Texto selecionado -
↓

São casos e mais casos. Bem salienta hoje Esther Hamburger, em artigo na Folha de S. Paulo, que diversas pessoas, conjuntos musicais, como Racionais, Titãs, Paralamas, Gilberto Gil, têm feito protestos, um após outro. Caetano Veloso, em sua música Haiti, diz que o Haiti é aqui no Brasil.

Impressiona-me o extraordinário sucesso do conjunto de rap os Racionais nos bairros mais pobres de São Paulo. Eles cantam justamente os que os adolescentes dos bairros periféricos querem ouvir. Que linguagem falam eles? O Senador Abdias Nascimento, na semana passada, falava-nos da perseguição que sobretudo os negros sofrem das polícias militares, constituída também de pessoas das camadas mais pobres.

Leio aqui o rap do DMN, do LP Cada Vez Mais Preto, intitulado "Como pode estar tudo bem?", de autoria de L. Fernando e M. Santos.

      "Como pode estar tudo bem?

      Se ainda somos jogados contra parede

      Medo sempre, está tudo bem?

      Manipulados e levados a incerteza

      Os meus irmãos ainda continuam na mesma

      A matança continua, criminalidade nas ruas

      Com sua atitude, fria e suja

      Nacionalidade sem cadência, sem estrutura

      Inteligência se perdendo.

      Qual é a sua?

      Que fala em pena de morte

      Pobre já nasce sem sorte

      Quando não morre de fome

      Morre nas mãos da polícia

      Que define o destino com pancadas e tiros

      Como pode estar tudo bem?"

São letras ouvidas por milhares de pessoas que vão ouvir tais grupos, os Racionais MC, por exemplo.

Cito aqui um trecho da música de Brown:

      "Um homem na estrada recomeça sua vida

      sua finalidade a sua liberdade que foi perdida

      subtraída e quer provar a si mesmo que realmente

      mudou, que se recuperou, e quer viver em paz

      não olhar para trás dizer ao crime nunca mais,

      pois sua infância não foi um mar de rosas, não na Febem

      lembranças dolorosas então sim, ganhar dinheiro ficar rico

      enfim muitos morreram assim.

↑

O que fazer - Por favor, prossiga com o discurso sobre o rap e a violência policial nos bairros pobres, começando logo depois da última frase apresentada.

Material fornecido -
↓

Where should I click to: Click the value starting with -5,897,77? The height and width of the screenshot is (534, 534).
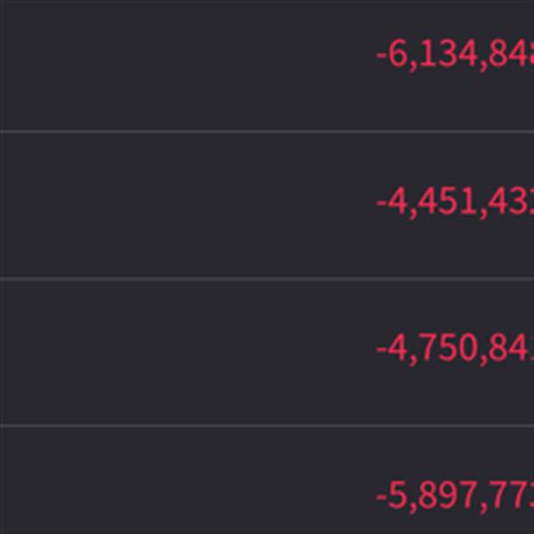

↑

Resultado abaixo -
      Sonhando alto assim

      Me digam quem é feliz

      Quem não se desespera

      Vendo nascer seu filho

      No berço da miséria

      Um lugar onde só tinha como atração o bar, e o

      candomblé prá se tomar a benção

      Esse é um palco da história que por mim será contada.

      Um homem na estrada

      Equilibrado num barranco

      Um cômodo mal acabado e sujo porém seu único lar

      seu bem e seu refúgio um cheiro horrível de esgoto

      no quintal.

      Por cima ou por baixo se chover será fatal

      Um pedaço de inferno aqui e onde eu estou

      Até o IBGE passou aqui e nunca mais voltou numerou

      os barracos fez um par de perguntas, logo depois

      esqueceram ...

      Acharam uma mina morta e estuprada deviam estar

      com muita raiva mano, quanta paulada.

      Estava irreconhecível, o resto desfigurado deu meia-noite

      e o corpo ainda estava lá coberto com lençol

      Ressecado pelo sol, jogado o I.M.L. estava só 10 horas atrasado

      Sim ganhar dinheiro, ficar rico enfim quero que meu filho

      nem se lembre daqui

      tenha uma vida segura não quero que ele cresça com um

      oitão na cintura e uma PT na cabeça e o resto da madrugada

      em dormir ele pensa, o que fazer para sair dessa situação

      desempregado então

      Por má reputação

      Viveu na detenção

      Ninguém confia não

      E a vida desse homem para sempre foi danificada um

      homem na estrada

      Amanhece mais um dia

      E tudo é exatamente igual calor insuportável, 28 graus

      faltou água já é rotina, monotonia não tem prazo pra voltar

      já fazem 8 dias.

      São 10 horas a rua está agitada uma ambulância foi

      chamada com extrema urgência, loucura, violência,

      exagerada, estourou a própria mãe e estava embriagado

      Mais bem antes da ressaca ele foi julgado, arrastado pela rua

      O pobre do elemento inevitável linchamento imagine só

      ele ficou bem feio não tiveram dó.

      Os ricos fazem campanha contra as drogas e falam sobre

      o poder destrutivo delas

      Por outro lado promovem e ganham muito dinheiro com

      álcool que é vendido na favela.

      Impapuçado ele sai vai dar um rolê não acredita no que vê.

      Não daquela maneira crianças, gatos, cachorros disputam

      palmo a palmo seu café da manhã.

      Na lateral da feira molecadas sem futuro eu já consigo

      ver só vão na escola para comer apenas nada mais.

      Como é que vão aprender.

      Sem incentivo de alguém.

      Sem orgulho.

      Sem respeito.

      Sem saúde.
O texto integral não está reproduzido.